By Justin Worland
Updated: March 1, 2018 10:19 PM ET

President Trump told business executives gathered at the White House Thursday that he would impose tariffs on steel and aluminum next week. “You’ll have protection for a long time in a while,” he said. “You’ll have to regrow your industries, that’s all I’m asking.”

The U.S. steel industry has long awaited the move from Trump, but trade policy experts warn the tariff could do more harm than good. And they only need to point to a tariff imposed by President George W. Bush in 2002 to show why.

Despite promising a free trade agenda and stocking his administration with supporters of free trade, Bush enacted a tariff of 8% to 30% on foreign steel arguing that the U.S. steel industry was hurt by a surge in imports from overseas. The Bush Administration knew the move would draw sharp critiques with U.S. Trade Representative Robert Zoellick telling TIME at the time that “the Europeans will scream.”

Nonetheless the Bush White House calculated that the benefits of helping steelworkers outweighed the cost of angering allies and potentially driving up the price of consumer goods. Bush had promised during his campaign to pay attention to the Rust Belt and a tariff was seen as a way of helping curry support with voters in the region.

But the imposition of tariffs set off a chain reaction. The European Union responded with tariffs of its own and a number of countries disputed the tariffs at the World Trade Organization. Less than a year after the announced tariffs, the WTO ultimately ruled that the U.S. had violated international trade agreements by imposing the tariffs, opening the door for sanctions and retaliation.

And, in fact, the European Union ended up hitting Bush where it hurt. The bloc planned tariffs on a wide range of products, including many produced in key swing states where job losses could hurt Bush’s chances of re-election. In late 2003, Bush reversed the sanctions in a move that would be branded as a flip flop.

Trump is setting himself for a similar confrontation. Other countries have already suggested that they may retaliate if Trump goes through with the tariffs. Among the potential targets are Harley Davidson motorcycles, made in Speaker of the House Paul Ryan’s backyard, and bourbon made in Senate Majority Leader Mitch McConnell’s home state. (Many Republicans on Capitol Hill have already spoken out against the tariffs).

Still, there are several key differences between Bush’s and Trump’s steel tariffs. Most significantly, Bush relied on a provision of U.S. law that required the Administration to show certain damage to U.S. industry from imports, but left the tariffs vulnerable to WTO scrutiny.

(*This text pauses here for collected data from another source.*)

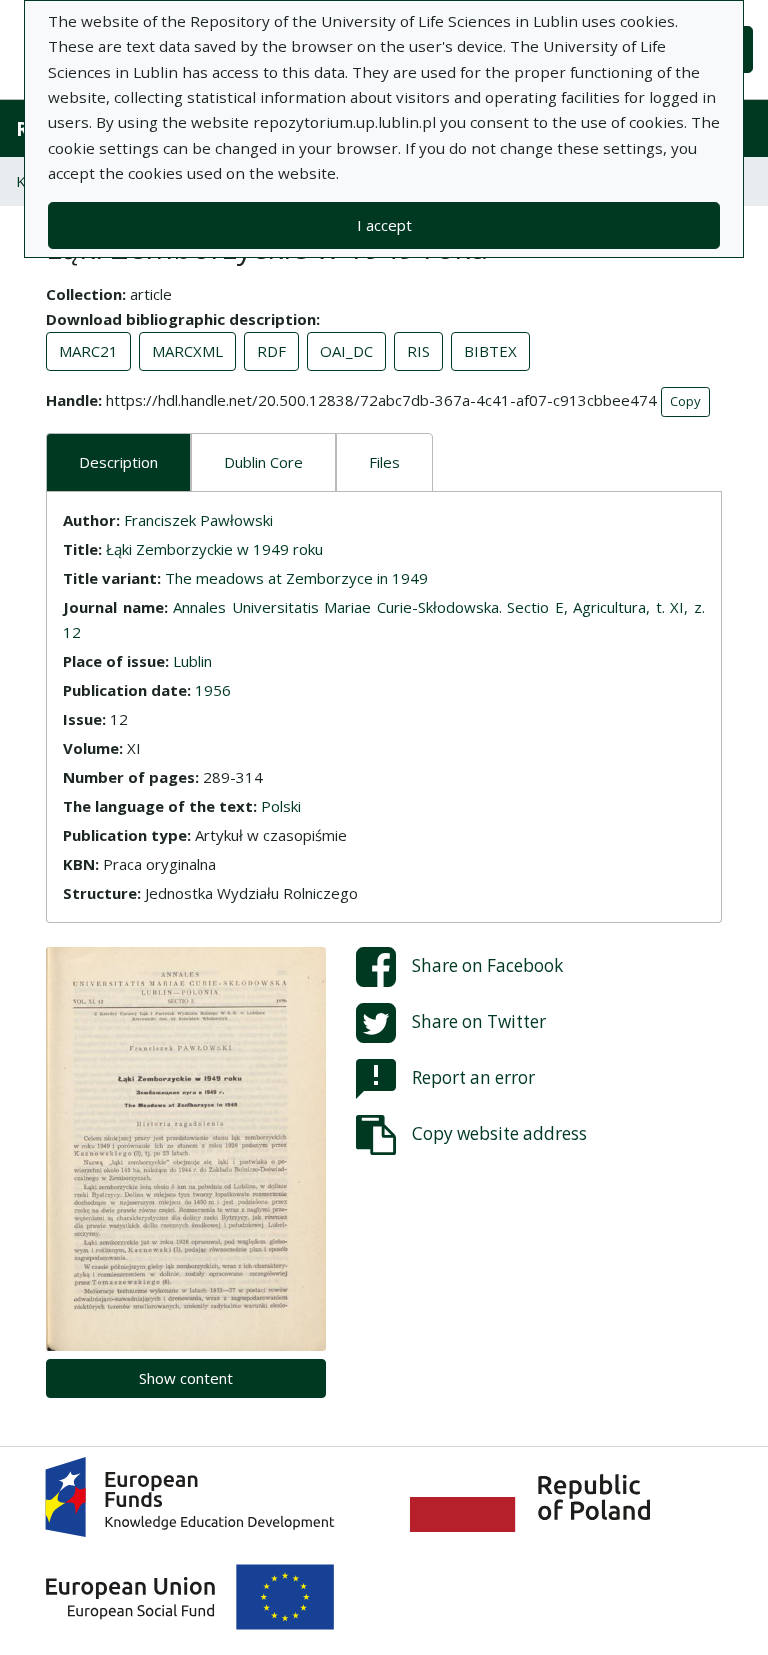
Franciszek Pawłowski (198, 520)
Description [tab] (118, 462)
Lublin (192, 661)
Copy (685, 401)
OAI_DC (346, 351)
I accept (384, 225)
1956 (213, 690)
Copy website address (499, 1132)
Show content (186, 1378)
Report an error (473, 1076)
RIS (418, 351)
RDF (271, 351)
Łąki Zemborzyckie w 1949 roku (214, 549)
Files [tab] (384, 462)
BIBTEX (490, 351)
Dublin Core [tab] (263, 462)
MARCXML (187, 351)
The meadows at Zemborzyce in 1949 (296, 578)
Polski (281, 806)
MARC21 (88, 351)
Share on (487, 964)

The Trump Administration is instead citing a vague national security provision of trade policy that the WTO typically does not try to probe.

This is the golden loophole,” says Gary Hufbauer, a senior fellow at the Peterson Institute for International Economics, a Washington think tank. “Each country is entitled to define national security as it sees fit.”

If the U.S. uses a broad interpretation of national security nothing will hold back others. And Trump may end up rethinking whether his tariffs on steel are worth duties on Florida oranges, Wisconsin Harleys and Kentucky bourbon.